BySandra Allweiler, DVM, DACVAA
Reviewed/Revised Mar 2023

    Based on current knowledge, all vertebrates, and some invertebrates, experience pain in response to actual or potential tissue damage. Many types of pain are encountered, with the most common types being acute, chronic, cancer-related, and neuropathic.

    • Acute pain is sudden in onset and can be severe. However, it disappears when the stimulus is removed or in a short period of time, and it tends to be self-limiting. Acute pain has a biological function, because it serves as a warning of dysfunction while leading to protective behavioral changes. Acute pain is a symptom of disease.

    • Chronic pain, unlike acute pain, lasts for several weeks to months and persists beyond the expected healing time. Chronic pain does not serve a biological function and imposes severe detrimental stress. Chronic pain, in and of itself, is a disease of altered neuroprocessing.

    • Cancer-related pain, or "cancer pain" is the result of primary tumor growth, metastatic disease, or the adverse effects of chemotherapy and radiation treatment. Cancer pain can be acute, chronic, or intermittent and is related to the disease itself or the treatment.

    • Neuropathic pain originates from injury or post-injury damage to the central or peripheral nervous systems, such as trauma (eg, amputation or crushing injury), vascular injury (eg, thromboembolic disease), endocrinopathy (eg, diabetes mellitus), or infection (eg, postherpetic neuralgia), possibly associated with motor, sensory, or autonomic deficits.

    Five processes comprise the physiology of pain: transduction, transmission, modulation, projection, and perception.

    Transduction is the conversion of stimuli into an action potential or nerve signal at the level of the specialized receptors or free nerve endings. Signaling transduction can only be initiated by a mechanical, thermal, or chemical stimulus.

    Transmission is the propagation of the action potential by primary afferent neurons. There are two major fibers transmitting to the spinal cord. A-delta fibers have a small diameter and a thin myelin sheath and transmit immediate sharp pain. The unmyelinated C-fibers are small and transmit longer-lasting dull or burning pain sensations more slowly, carrying signals from multiple or repeated stimulation of nociceptors. The spinal cord's dorsal horn is divided into laminae (layers), with lamina I at the tip of the dorsal horn. A-delta and C-fibers mainly terminate in laminae I and II, but C fibers often communicate in deeper laminae as well via interneurons.

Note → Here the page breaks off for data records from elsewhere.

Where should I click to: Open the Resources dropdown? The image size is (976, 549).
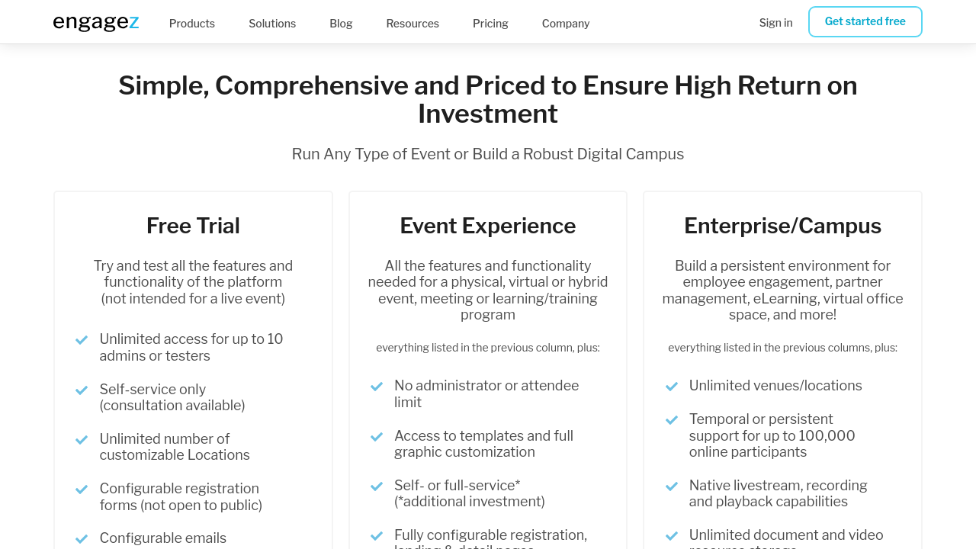413,24
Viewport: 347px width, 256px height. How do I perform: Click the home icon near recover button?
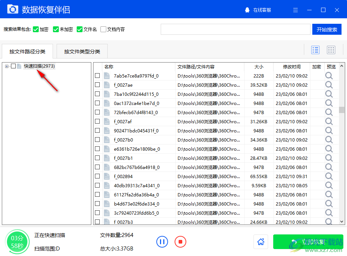click(261, 242)
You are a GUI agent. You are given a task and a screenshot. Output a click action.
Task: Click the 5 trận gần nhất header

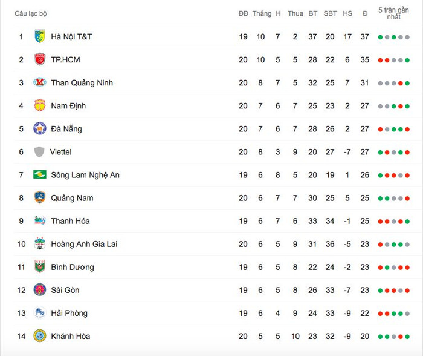pos(393,13)
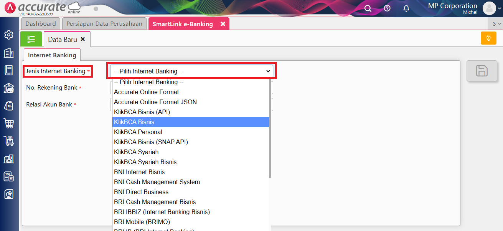Open the bank module sidebar icon
503x231 pixels.
(x=8, y=88)
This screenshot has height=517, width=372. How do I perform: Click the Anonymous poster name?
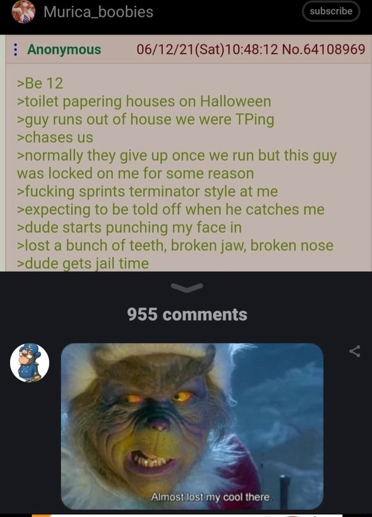[x=65, y=49]
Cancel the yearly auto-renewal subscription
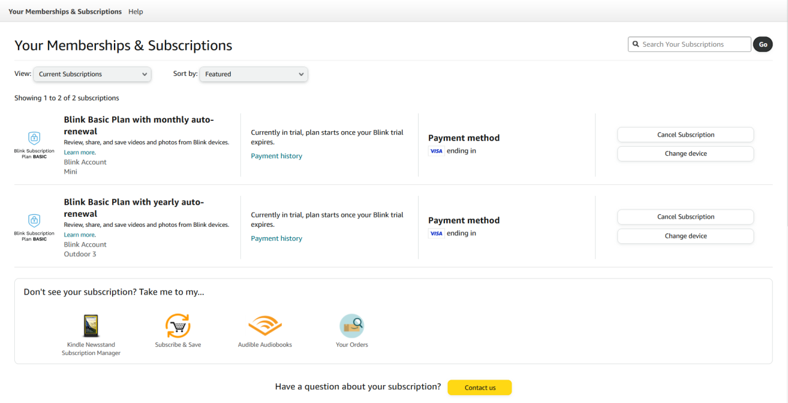Viewport: 788px width, 403px height. (x=685, y=216)
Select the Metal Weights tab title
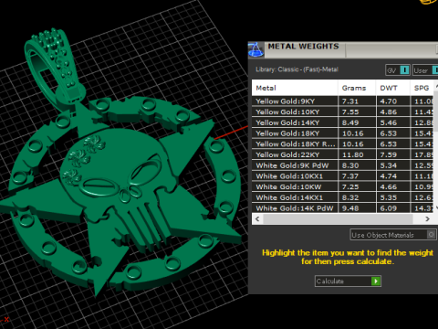This screenshot has width=438, height=329. tap(303, 47)
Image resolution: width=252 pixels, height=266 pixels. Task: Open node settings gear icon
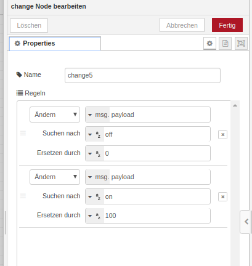pos(209,43)
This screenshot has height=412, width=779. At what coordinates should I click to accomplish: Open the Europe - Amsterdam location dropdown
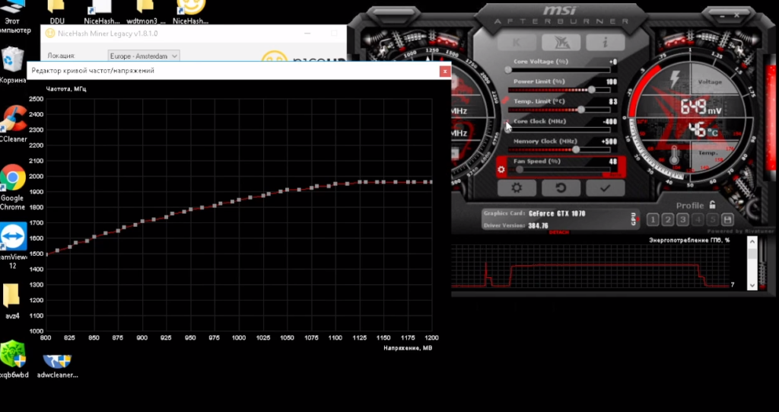(x=144, y=56)
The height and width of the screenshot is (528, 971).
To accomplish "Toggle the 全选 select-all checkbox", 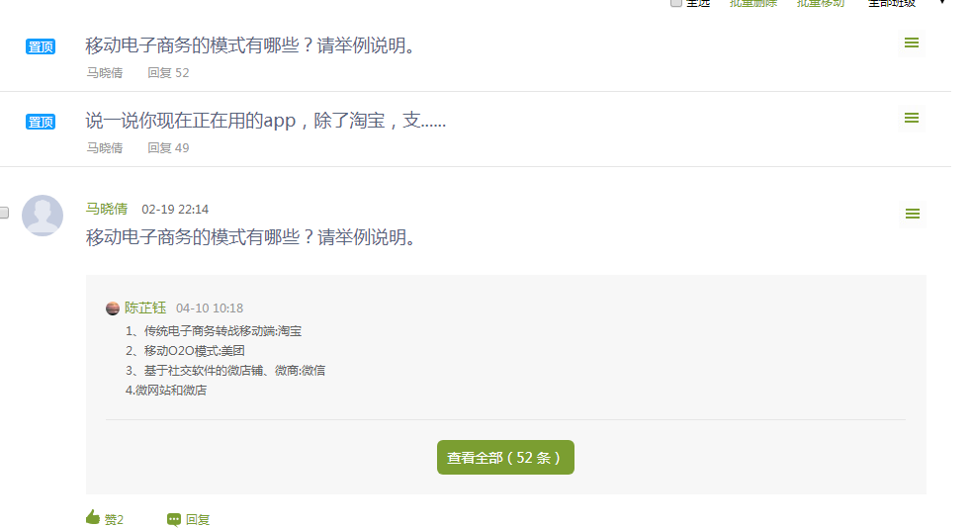I will (676, 3).
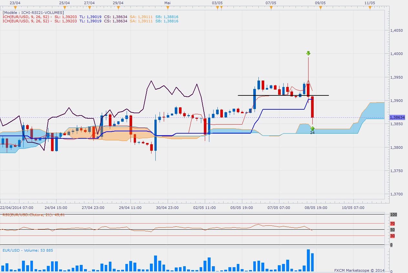Click the orange marker under 09/05

coord(320,7)
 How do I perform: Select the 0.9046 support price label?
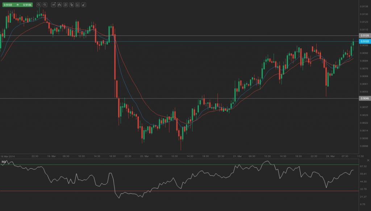click(365, 98)
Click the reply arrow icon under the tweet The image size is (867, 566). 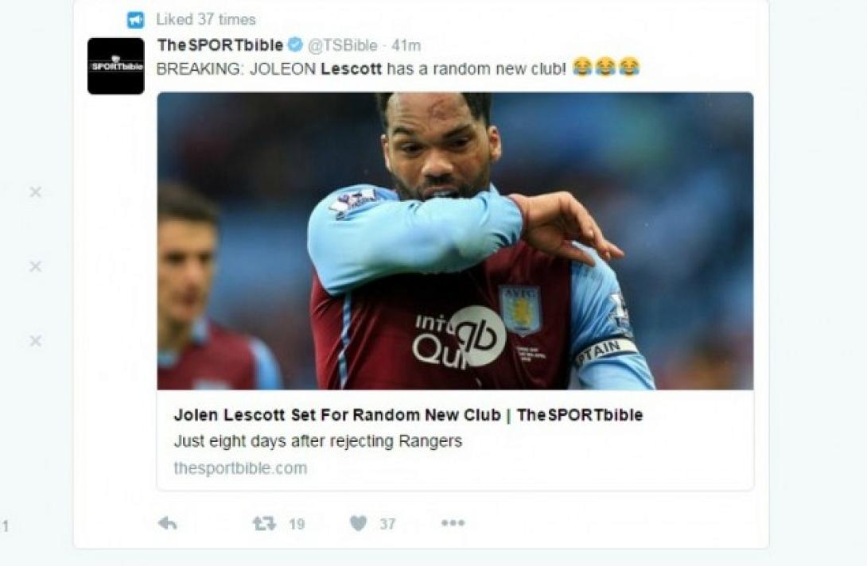168,523
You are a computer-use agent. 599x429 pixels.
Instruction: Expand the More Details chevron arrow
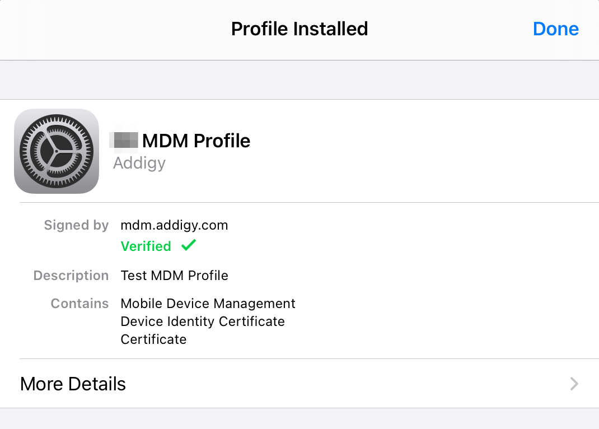(574, 384)
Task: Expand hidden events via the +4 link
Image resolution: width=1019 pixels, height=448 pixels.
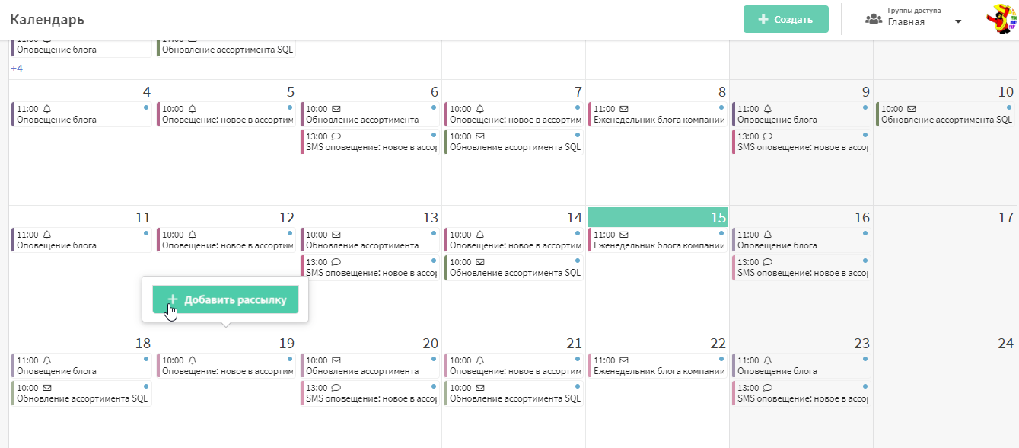Action: coord(17,69)
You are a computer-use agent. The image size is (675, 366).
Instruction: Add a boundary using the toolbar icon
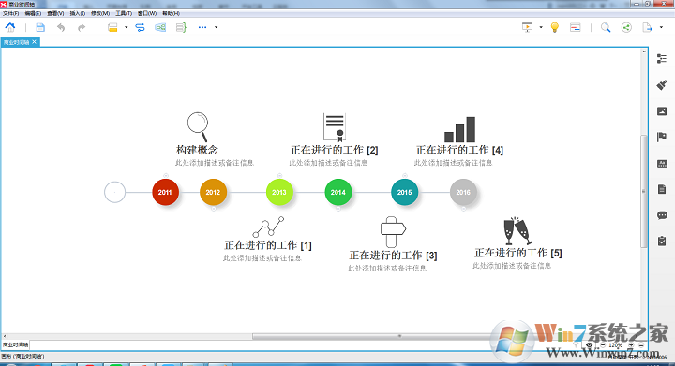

    Modulation is the process of augmenting or suppressing nociceptive information.

    Projection is the process of transporting nociceptive information to the brain, from the spinal cord to the brain stem and thalamus and then to the cortex.

    Perception is the brain's process of integrating the nociceptive information, or the conscious processing of pain.(1)

    Activity in spinal nociceptive pathways is strongly influenced by descending antinociceptive systems that originate in the brain stem. Endogenous antinociceptive neurotransmitters (eg, endorphin, enkephalin, dynorphin, serotonin, and norepinephrine) inhibit the transmission of nociceptive information in the spinal cord and brain.

    The neuroanatomic components of the nociceptive/pain pathways and pain-suppressing systems can change in response to sustained sensory input. Peripheral sensitization of nociceptors and central sensitization of nociceptive pathways in the dorsal horn of the spinal cord and brain can develop as a result of extensive tissue trauma or nerve injury. The process of peripheral and central sensitization has been termed “wind-up” and refers to the neuroanatomic changes (plasticity) that result in heightened or exaggerated pain states.

    Additionally, these exaggerated pain states often do not respond to conventional analgesic treatment. The efficacy of opioids is especially limited, likely because of a downregulation of opioid receptors, a phenomenon that has been reported in the dorsal root ganglion and the dorsal horn. Thus, changes in the CNS in response to repeated and sustained nociceptive input (ie, pain) complicate the clinical management of pain.